%%
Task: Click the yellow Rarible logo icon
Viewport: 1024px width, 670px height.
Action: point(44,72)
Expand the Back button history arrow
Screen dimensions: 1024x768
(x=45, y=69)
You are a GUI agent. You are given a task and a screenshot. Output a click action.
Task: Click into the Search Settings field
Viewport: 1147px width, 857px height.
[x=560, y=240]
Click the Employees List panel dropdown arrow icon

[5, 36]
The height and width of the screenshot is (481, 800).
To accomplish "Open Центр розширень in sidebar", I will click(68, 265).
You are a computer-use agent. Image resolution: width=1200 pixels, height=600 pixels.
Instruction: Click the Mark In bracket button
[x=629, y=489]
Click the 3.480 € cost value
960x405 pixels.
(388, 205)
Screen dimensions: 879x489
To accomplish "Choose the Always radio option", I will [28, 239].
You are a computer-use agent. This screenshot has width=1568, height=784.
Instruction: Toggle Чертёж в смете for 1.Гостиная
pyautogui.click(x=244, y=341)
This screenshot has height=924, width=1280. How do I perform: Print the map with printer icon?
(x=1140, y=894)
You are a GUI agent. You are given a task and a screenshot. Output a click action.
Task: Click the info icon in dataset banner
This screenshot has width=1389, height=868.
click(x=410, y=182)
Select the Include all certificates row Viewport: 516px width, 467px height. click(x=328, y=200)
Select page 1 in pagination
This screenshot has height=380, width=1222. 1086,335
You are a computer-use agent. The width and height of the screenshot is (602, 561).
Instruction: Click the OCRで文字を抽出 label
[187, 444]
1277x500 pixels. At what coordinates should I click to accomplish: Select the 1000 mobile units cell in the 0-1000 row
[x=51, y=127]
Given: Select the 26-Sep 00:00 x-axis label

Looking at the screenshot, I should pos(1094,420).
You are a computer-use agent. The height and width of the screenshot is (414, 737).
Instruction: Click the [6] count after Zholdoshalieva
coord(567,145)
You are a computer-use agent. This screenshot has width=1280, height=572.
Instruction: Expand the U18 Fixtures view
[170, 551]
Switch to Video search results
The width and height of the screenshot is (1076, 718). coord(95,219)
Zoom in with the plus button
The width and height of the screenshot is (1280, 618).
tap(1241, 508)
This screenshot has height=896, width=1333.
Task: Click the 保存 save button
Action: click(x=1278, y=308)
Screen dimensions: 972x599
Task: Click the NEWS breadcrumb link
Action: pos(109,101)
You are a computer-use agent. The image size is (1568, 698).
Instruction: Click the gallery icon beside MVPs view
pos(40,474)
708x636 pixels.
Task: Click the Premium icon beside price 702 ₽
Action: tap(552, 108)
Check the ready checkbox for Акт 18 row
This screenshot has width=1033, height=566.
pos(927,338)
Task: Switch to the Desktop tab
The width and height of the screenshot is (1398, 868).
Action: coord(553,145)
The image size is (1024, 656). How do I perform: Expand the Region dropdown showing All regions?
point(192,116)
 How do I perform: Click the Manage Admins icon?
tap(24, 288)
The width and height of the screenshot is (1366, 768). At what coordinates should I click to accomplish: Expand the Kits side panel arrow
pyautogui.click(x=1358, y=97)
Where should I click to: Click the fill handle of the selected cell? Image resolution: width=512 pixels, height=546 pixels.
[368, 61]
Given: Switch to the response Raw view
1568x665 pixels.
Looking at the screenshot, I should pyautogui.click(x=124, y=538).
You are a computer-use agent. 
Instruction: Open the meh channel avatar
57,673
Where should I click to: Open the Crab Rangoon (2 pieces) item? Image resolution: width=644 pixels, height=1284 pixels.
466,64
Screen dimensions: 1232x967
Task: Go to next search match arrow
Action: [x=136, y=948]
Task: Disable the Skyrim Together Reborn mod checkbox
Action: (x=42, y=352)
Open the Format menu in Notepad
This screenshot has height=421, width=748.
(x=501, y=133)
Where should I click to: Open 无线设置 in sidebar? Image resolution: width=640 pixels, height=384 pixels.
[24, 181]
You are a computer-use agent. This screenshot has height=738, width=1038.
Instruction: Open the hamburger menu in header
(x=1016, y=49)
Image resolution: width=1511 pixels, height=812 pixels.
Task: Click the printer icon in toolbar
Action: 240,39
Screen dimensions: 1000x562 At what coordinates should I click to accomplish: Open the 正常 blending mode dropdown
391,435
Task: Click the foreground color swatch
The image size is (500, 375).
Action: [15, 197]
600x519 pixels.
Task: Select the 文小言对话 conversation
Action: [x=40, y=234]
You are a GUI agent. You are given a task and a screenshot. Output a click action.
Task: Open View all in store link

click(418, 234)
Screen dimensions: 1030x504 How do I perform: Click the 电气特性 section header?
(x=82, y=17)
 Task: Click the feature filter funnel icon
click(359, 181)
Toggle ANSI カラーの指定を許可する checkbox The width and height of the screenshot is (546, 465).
%%
• TASK REQUIREMENTS: Could you reproduce every record exactly as it appears?

• SOLUTION:
Task: Click the yellow Rarible logo icon
Viewport: 1024px width, 670px height.
Action: point(44,72)
Expand the Back button history arrow
Screen dimensions: 1024x768
(x=45, y=69)
You are a GUI agent. You are given a task and a screenshot. Output a click action.
Task: Click into the Search Settings field
Viewport: 1147px width, 857px height.
[x=560, y=240]
Click the Employees List panel dropdown arrow icon

[5, 36]
The height and width of the screenshot is (481, 800).
To accomplish "Open Центр розширень in sidebar", I will click(68, 265).
You are a computer-use agent. Image resolution: width=1200 pixels, height=600 pixels.
Instruction: Click the Mark In bracket button
[x=629, y=489]
Click the 3.480 € cost value
960x405 pixels.
(388, 205)
Screen dimensions: 879x489
To accomplish "Choose the Always radio option", I will [28, 239].
You are a computer-use agent. This screenshot has width=1568, height=784.
Instruction: Toggle Чертёж в смете for 1.Гостиная
pyautogui.click(x=244, y=341)
This screenshot has height=924, width=1280. How do I perform: Print the map with printer icon?
(x=1140, y=894)
You are a GUI agent. You are given a task and a screenshot. Output a click action.
Task: Click the info icon in dataset banner
This screenshot has width=1389, height=868.
click(x=410, y=182)
Select the Include all certificates row Viewport: 516px width, 467px height. click(x=328, y=200)
Select page 1 in pagination
This screenshot has height=380, width=1222. 1086,335
You are a computer-use agent. The width and height of the screenshot is (602, 561).
Instruction: Click the OCRで文字を抽出 label
[187, 444]
1277x500 pixels. At what coordinates should I click to accomplish: Select the 1000 mobile units cell in the 0-1000 row
[x=51, y=127]
Given: Select the 26-Sep 00:00 x-axis label

Looking at the screenshot, I should pos(1094,420).
You are a computer-use agent. The height and width of the screenshot is (414, 737).
Instruction: Click the [6] count after Zholdoshalieva
coord(567,145)
You are a computer-use agent. This screenshot has width=1280, height=572.
Instruction: Expand the U18 Fixtures view
[170, 551]
Switch to Video search results
The width and height of the screenshot is (1076, 718). coord(95,219)
Zoom in with the plus button
The width and height of the screenshot is (1280, 618).
tap(1241, 508)
This screenshot has height=896, width=1333.
Task: Click the 保存 save button
Action: click(x=1278, y=308)
Screen dimensions: 972x599
Task: Click the NEWS breadcrumb link
Action: pos(109,101)
You are a computer-use agent. The image size is (1568, 698).
Instruction: Click the gallery icon beside MVPs view
pos(40,474)
708x636 pixels.
Task: Click the Premium icon beside price 702 ₽
Action: tap(552, 108)
Check the ready checkbox for Акт 18 row
This screenshot has width=1033, height=566.
pos(927,338)
Task: Switch to the Desktop tab
The width and height of the screenshot is (1398, 868).
Action: coord(553,145)
The image size is (1024, 656). How do I perform: Expand the Region dropdown showing All regions?
point(192,116)
 How do I perform: Click the Manage Admins icon?
tap(24, 288)
The width and height of the screenshot is (1366, 768). At what coordinates should I click to accomplish: Expand the Kits side panel arrow
pyautogui.click(x=1358, y=97)
Where should I click to: Click the fill handle of the selected cell? Image resolution: width=512 pixels, height=546 pixels.
[368, 61]
Given: Switch to the response Raw view
1568x665 pixels.
Looking at the screenshot, I should pyautogui.click(x=124, y=538).
You are a computer-use agent. 
Instruction: Open the meh channel avatar
57,673
Where should I click to: Open the Crab Rangoon (2 pieces) item? Image resolution: width=644 pixels, height=1284 pixels.
466,64
Screen dimensions: 1232x967
Task: Go to next search match arrow
Action: [x=136, y=948]
Task: Disable the Skyrim Together Reborn mod checkbox
Action: (x=42, y=352)
Open the Format menu in Notepad
This screenshot has height=421, width=748.
(x=501, y=133)
Where should I click to: Open 无线设置 in sidebar? Image resolution: width=640 pixels, height=384 pixels.
[24, 181]
You are a computer-use agent. This screenshot has height=738, width=1038.
Instruction: Open the hamburger menu in header
(x=1016, y=49)
Image resolution: width=1511 pixels, height=812 pixels.
Task: Click the printer icon in toolbar
Action: 240,39
Screen dimensions: 1000x562 At what coordinates should I click to accomplish: Open the 正常 blending mode dropdown
391,435
Task: Click the foreground color swatch
The image size is (500, 375).
Action: [15, 197]
600x519 pixels.
Task: Select the 文小言对话 conversation
Action: [x=40, y=234]
You are a GUI agent. You are given a task and a screenshot. Output a click action.
Task: Open View all in store link

click(418, 234)
Screen dimensions: 1030x504 How do I perform: Click the 电气特性 section header?
(x=82, y=17)
 Task: Click the feature filter funnel icon
click(359, 181)
Toggle ANSI カラーの指定を許可する checkbox The width and height of the screenshot is (546, 465).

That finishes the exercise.